A challenge in the Johannesburg Labour Court by Glynnis Breytenbach against her suspension from the National Prosecuting Authority has failed.
Judge Hamilton Cele dismissed the prosecutor's application on Wednesday, adding no costs were ordered.
"The applicant has not shown the existence of any extraordinary or compelling, urgent circumstances to justify a final declaration of the unlawfulness of her suspension," Cele said in his judgment.
"There are reasonable prospects that if the disciplinary hearing against her is persisted with, it will be finalised within a reasonable time period. If not, she may refer an unfair labour practice."

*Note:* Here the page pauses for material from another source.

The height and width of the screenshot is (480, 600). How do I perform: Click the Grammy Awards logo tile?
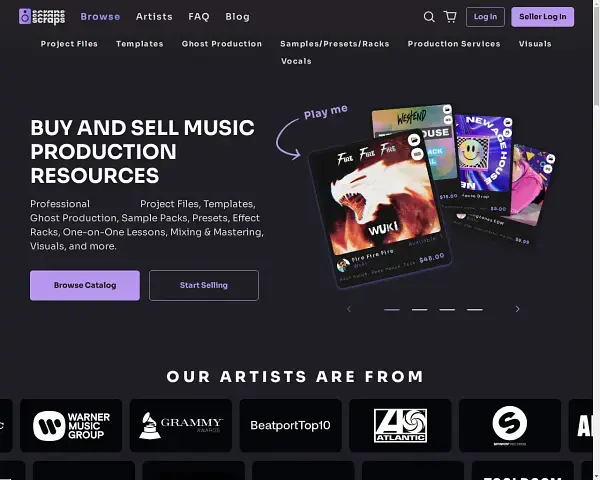click(x=181, y=425)
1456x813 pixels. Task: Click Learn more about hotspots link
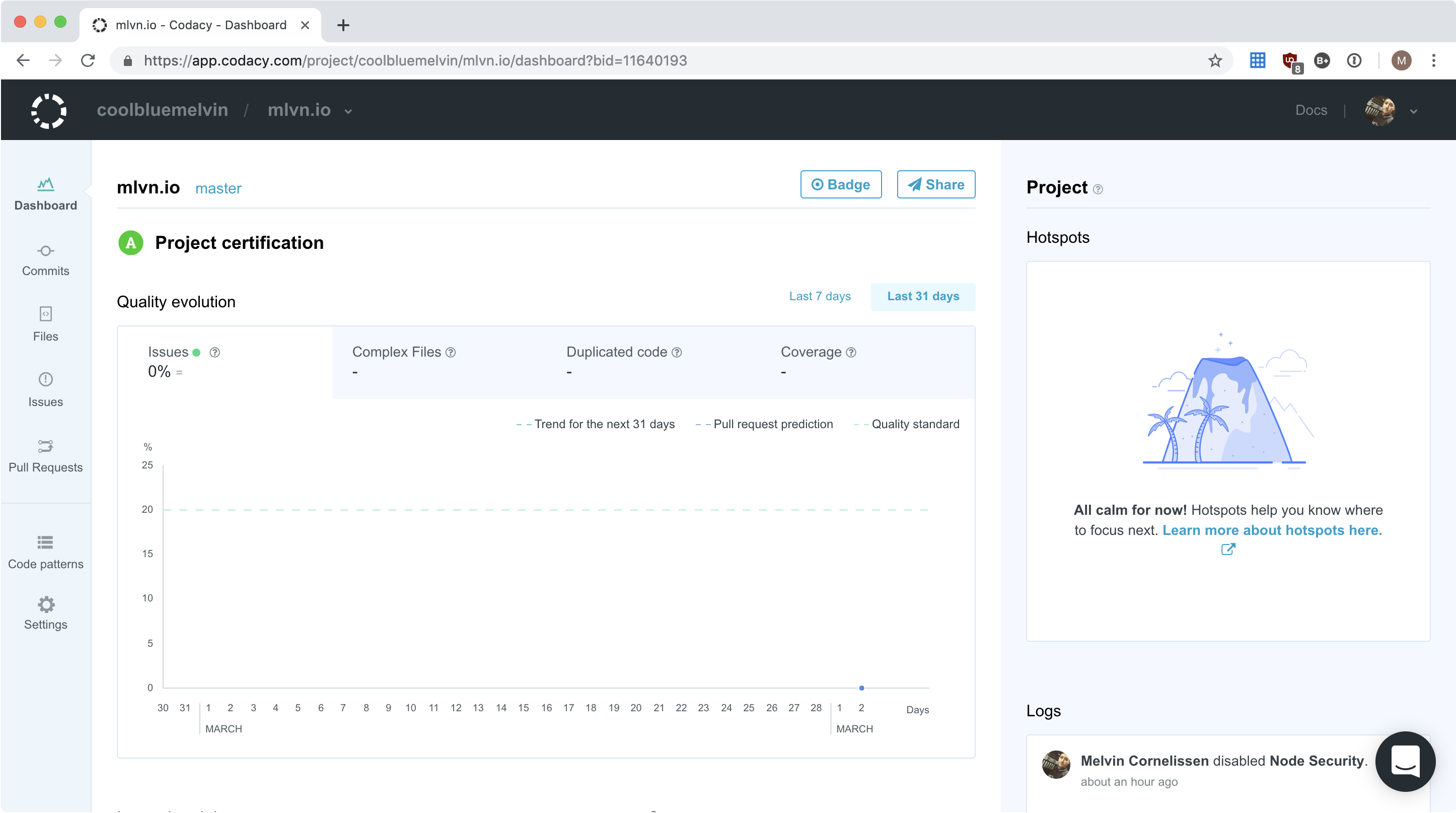click(x=1272, y=530)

Cele said the court would intervene in uncompleted disciplinary proceedings only in "exceptional circumstances". He said unfair labour disputes needed to be referred to the Commission for Conciliation, Mediation and Arbitration or to the bargaining council.
"This court [the Labour Court] does not have jurisdiction to adjudicate on a suspension, whether categorised as unlawful or unfair."

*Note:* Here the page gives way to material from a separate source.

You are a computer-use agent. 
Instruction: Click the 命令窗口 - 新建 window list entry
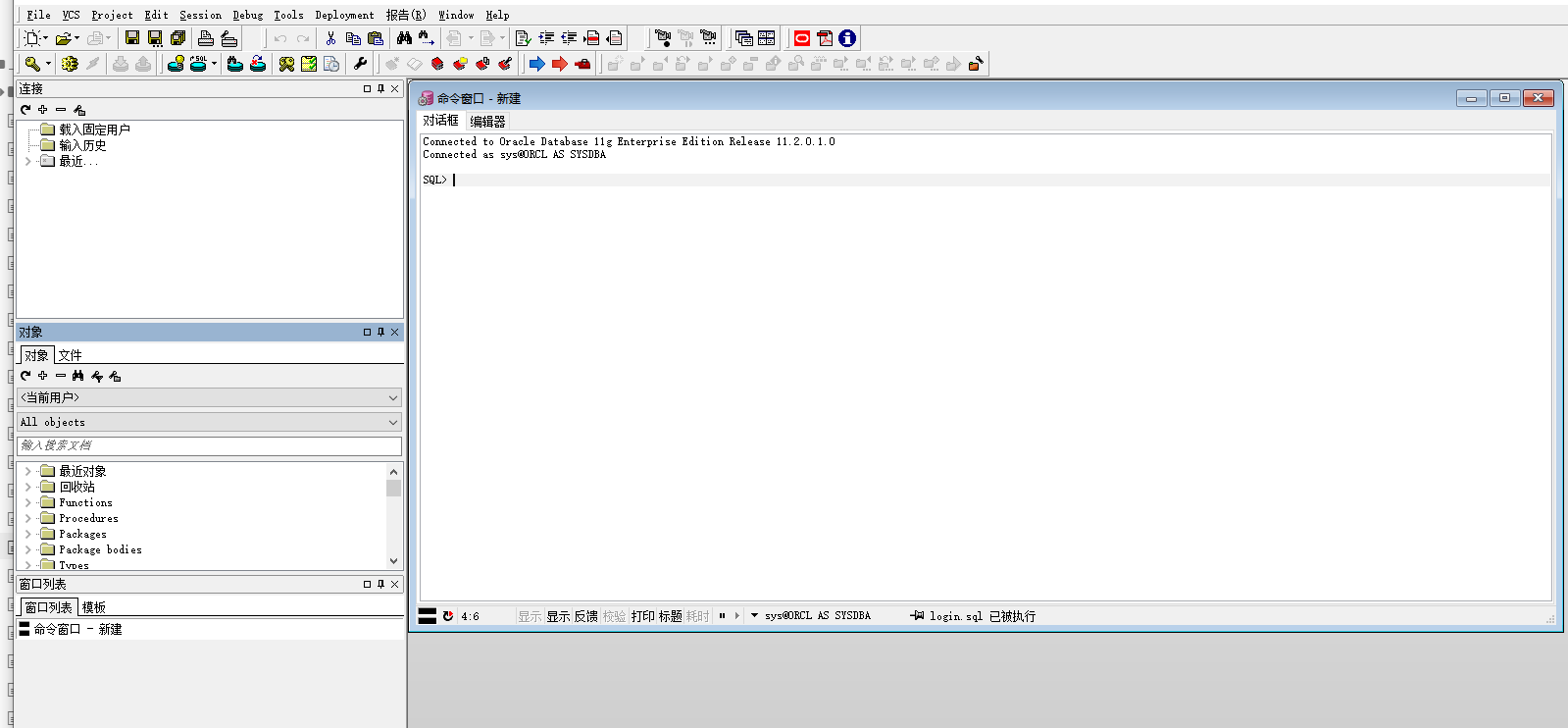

But Cele said that if the NPA did exercise its right to discipline Breytenbach, it could be found to be "flouting and frustrating" the aims of an investigation ordered by the North Gauteng High Court into the suspension of former crime intelligence boss Richard Mdluli.
"It has been shown in these proceedings that the applicant will probably be a vital official in that probe," said the judge. "If she is found guilty and dismissed, she will be handicapped from utilising the tools of the trade that she might need in these investigations.
"The justice sought to be striven for in the matter of General Mdluli would have been seriously compromised."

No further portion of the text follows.